# **Machine Learning with Decision Trees and Random Forests**
In this project we will be exploring publicly available data from LendingClub.com. Lending Club is a service that connects borrowers with people who have money (investors). We will try to create a model that will help predict if a person has a high probability of paying the loan back.

In [None]:
import pandas as pd

import seaborn as sns
import matplotlib.pyplot as plt
%matplotlib inline

# **Data**
We will use lending data from 2007-2010 and try to classify and predict whether or not the borrower paid back their loan in full.

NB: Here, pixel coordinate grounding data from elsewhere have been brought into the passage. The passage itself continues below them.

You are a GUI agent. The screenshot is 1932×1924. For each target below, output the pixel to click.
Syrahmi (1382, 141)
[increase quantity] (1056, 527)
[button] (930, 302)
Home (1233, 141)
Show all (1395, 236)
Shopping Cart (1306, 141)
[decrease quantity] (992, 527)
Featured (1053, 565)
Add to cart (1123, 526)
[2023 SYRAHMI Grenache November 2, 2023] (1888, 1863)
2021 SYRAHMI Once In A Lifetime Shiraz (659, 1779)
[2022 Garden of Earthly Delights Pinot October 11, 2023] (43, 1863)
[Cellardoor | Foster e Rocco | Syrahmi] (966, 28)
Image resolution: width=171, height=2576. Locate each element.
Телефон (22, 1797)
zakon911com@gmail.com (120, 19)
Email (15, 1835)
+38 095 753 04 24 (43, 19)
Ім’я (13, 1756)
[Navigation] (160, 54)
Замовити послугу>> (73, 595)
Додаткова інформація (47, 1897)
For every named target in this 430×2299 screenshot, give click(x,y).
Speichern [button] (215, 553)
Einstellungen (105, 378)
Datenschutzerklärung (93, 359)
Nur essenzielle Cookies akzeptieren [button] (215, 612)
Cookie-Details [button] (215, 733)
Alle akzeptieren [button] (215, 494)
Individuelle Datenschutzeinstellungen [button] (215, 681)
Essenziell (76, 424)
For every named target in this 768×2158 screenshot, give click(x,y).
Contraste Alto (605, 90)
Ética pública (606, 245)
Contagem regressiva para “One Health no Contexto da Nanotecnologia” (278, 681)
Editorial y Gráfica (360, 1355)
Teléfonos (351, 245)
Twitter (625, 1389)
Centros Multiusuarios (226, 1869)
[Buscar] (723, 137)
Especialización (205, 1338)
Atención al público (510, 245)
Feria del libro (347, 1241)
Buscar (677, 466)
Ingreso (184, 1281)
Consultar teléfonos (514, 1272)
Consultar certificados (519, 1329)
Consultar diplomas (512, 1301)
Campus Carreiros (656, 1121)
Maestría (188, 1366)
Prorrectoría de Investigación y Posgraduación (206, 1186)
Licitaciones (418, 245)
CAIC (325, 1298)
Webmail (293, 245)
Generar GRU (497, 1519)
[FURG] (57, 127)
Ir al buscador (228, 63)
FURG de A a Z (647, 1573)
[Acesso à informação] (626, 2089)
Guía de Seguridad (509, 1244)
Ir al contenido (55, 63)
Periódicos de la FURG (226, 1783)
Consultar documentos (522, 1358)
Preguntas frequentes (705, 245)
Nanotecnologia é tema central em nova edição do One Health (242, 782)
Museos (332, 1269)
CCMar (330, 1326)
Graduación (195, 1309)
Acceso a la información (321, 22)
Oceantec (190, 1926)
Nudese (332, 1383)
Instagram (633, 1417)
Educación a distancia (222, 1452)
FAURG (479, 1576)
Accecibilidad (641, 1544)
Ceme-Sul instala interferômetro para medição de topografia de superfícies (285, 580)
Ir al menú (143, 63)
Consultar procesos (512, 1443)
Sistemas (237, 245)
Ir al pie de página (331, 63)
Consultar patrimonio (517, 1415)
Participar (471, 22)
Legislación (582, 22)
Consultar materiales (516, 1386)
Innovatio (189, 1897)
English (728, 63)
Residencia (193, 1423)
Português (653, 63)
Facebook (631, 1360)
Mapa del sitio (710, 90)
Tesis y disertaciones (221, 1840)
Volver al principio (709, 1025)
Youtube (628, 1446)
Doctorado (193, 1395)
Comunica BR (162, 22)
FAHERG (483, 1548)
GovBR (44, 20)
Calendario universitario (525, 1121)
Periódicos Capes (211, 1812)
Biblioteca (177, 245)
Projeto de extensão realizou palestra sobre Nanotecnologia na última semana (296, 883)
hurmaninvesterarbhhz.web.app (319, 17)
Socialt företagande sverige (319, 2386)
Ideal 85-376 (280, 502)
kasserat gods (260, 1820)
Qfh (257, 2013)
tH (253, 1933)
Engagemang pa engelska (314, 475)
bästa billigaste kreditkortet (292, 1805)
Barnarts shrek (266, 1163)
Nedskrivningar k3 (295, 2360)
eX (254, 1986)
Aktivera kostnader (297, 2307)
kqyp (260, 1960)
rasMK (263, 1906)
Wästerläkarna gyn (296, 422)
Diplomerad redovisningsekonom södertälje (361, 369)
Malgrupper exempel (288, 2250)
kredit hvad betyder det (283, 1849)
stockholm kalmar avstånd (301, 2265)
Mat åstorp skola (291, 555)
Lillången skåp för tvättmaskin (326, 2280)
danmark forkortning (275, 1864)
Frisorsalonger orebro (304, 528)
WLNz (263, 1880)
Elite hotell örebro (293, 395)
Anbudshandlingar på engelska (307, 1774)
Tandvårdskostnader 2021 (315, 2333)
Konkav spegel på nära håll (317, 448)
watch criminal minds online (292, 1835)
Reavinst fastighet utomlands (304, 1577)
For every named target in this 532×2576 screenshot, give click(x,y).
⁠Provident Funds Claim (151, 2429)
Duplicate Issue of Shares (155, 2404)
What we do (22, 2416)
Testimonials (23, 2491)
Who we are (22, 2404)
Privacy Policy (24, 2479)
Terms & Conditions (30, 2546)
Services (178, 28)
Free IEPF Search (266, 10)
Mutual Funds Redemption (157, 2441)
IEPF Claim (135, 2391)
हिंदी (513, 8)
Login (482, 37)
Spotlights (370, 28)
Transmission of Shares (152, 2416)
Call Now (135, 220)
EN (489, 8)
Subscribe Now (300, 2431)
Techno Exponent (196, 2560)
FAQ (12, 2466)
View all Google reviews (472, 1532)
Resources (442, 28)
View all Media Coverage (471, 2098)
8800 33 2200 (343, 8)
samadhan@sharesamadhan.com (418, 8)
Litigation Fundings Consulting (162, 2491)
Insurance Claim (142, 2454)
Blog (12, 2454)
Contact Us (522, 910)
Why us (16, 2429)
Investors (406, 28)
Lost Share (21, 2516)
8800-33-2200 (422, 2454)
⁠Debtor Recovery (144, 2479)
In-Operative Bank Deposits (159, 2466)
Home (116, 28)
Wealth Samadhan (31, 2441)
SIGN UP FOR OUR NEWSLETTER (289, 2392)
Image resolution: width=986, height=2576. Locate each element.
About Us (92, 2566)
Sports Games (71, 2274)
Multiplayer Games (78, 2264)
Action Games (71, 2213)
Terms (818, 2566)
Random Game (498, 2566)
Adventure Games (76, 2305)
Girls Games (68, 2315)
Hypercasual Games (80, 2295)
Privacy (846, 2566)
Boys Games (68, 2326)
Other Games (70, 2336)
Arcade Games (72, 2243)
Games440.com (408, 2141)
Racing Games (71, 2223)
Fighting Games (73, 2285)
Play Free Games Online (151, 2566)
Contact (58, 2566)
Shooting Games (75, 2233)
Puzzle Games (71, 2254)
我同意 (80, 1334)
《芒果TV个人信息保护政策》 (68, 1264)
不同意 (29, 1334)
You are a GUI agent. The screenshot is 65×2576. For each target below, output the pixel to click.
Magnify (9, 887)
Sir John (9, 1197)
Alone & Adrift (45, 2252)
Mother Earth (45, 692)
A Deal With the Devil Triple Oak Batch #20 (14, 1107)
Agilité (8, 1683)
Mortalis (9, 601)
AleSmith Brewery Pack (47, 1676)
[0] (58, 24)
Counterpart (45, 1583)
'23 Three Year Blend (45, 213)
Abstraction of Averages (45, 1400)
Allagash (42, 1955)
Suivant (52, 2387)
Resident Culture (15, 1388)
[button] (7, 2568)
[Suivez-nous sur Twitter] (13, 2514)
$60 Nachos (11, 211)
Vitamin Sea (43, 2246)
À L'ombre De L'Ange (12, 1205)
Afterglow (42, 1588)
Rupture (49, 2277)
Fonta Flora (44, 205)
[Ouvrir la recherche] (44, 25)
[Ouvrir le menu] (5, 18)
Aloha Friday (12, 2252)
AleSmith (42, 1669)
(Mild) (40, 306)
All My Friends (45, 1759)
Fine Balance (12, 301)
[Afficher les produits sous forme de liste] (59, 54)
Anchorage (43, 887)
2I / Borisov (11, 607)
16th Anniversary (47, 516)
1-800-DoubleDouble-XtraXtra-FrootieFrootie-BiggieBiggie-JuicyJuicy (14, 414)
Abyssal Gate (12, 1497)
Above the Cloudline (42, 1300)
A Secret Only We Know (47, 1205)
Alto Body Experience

The data set contains the following features:



*   **credit.policy**: 1 if the customer meets the credit underwriting criteria of LendingClub.com, and 0 otherwise.
*   **purpose**: The purpose of the loan (takes values "credit_card", "debt_consolidation", "educational", "major_purchase", "small_business", and "all_other").
*   **int.rate**: The interest rate of the loan, as a proportion (a rate of 11% would be stored as 0.11). Borrowers judged by LendingClub.com to be more risky are assigned higher interest rates.
*   **installment**: The monthly installments owed by the borrower if the loan is funded.
*   **log.annual.inc**: The natural log of the self-reported annual income of the borrower.
*   **dti**: The debt-to-income ratio of the borrower (amount of debt divided by annual income).
*   **fico**: The FICO credit score of the borrower.
*   **days.with.cr.line**: The number of days the borrower has had a credit line.
*   **revol.bal**: The borrower's revolving balance (amount unpaid at the end of the credit card billing cycle).
*   **revol.util**: The borrower's revolving line utilization rate (the amount of the credit line used relative to total credit available).
*   **inq.last.6mths**: The borrower's number of inquiries by creditors in the last 6 months.
*   **delinq.2yrs**: The number of times the borrower had been 30+ days past due on a payment in the past 2 years.
*   **pub.rec**: The borrower's number of derogatory public records (bankruptcy filings, tax liens, or judgments).









In [None]:
#Reading the data
loans = pd.read_csv('data/loan_data.csv')

In [None]:
loans.info()

In [None]:
loans.describe()

In [None]:
loans.head()

# **Exploratory Data Analysis**
Using quick visualisations, we can explore the relationship between different variables in the dataset.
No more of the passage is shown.